_PROVIDED TEXT_
* * * * *
22 August 1553 – Execution of John Dudley, Earl of Warwick and Duke of Northumberland

On this day in history, 22nd August 1553, John Dudley, Earl of Warwick and Duke of Northumberland, was executed on Tower Hill for his part in putting his daughter-in-law, Lady Jane Grey, on the throne in place of Mary I.

In his excellent book on the Dudley family, “The Uncrowned Kings of England: The Black Legend of the Dudleys”, Derek Wilson writes of how John Dudley became a scapegoat and that “he and he alone was to be branded as guilty, not only for the Jane Grey plot, but for all the ills that had beset the realm since 1549” and that “Gardiner, Bonner, Howard and other religious conservatives concocted the official story that Dudley had seduced the boy king into heresy”1. Apparently, Edward VI had had no mind of his own and everything was down to Dudley.
* * * * *
_RECORDS SHOWN_
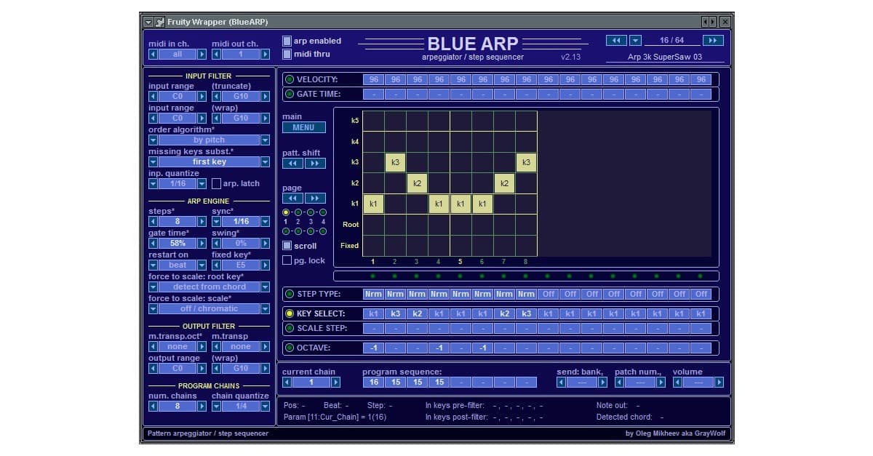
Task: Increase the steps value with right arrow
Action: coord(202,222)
* * * * *
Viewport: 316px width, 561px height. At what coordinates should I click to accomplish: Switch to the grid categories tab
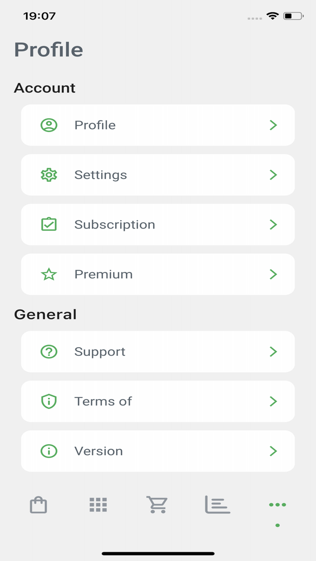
* * * * *
_TASK LIST_
1. Answer these questions from the piece on John Dudley's execution:
(a) Where was Dudley executed?
(b) What was Lady Jane Grey's relation to Dudley?
(c) What is the title of Derek Wilson's book on the Dudley family?
2. Write the next part of the piece on John Dudley's execution, picking up after its final sentence.
None of the lines above are needed for what comes next.

_THE RESPONSES_
1.
(a) On Tower Hill.
(b) She was his daughter-in-law.
(c) "The Uncrowned Kings of England: The Black Legend of the Dudleys."

2.
On the 18th August 1553 Dudley was found guilty of treason and condemned to die on the 21st August at 8am. On the 21st August, Dudley’s execution was suddenly cancelled and, instead, a ceremony was held at the Chapel of St Peter ad Vincula, in the Tower grounds. At this service, Dudley took Catholic communion and addressed the congregation:-

“Truly, I profess here before you all that I have received the sacrament according to the true Catholic faith; and the plagues that is upon the realm and upon us now is that we have erred from the bottom of my heart.”2

Dudley was recanting his Protestant faith , something which has often been seen as weakness and “evidence for his lack of religious conviction”3, but is more likely to have been an appeal for mercy and an attempt to save his family form retribution. Wilson points out that “if Dudley is to be accused of cynicism and cowardice for changing his coat others must stand in the dock with him”4, citing the examples of William Cecil, Thomas Cranmer, the Marquess of Northampton and even Princess Elizabeth, the future Elizabeth I.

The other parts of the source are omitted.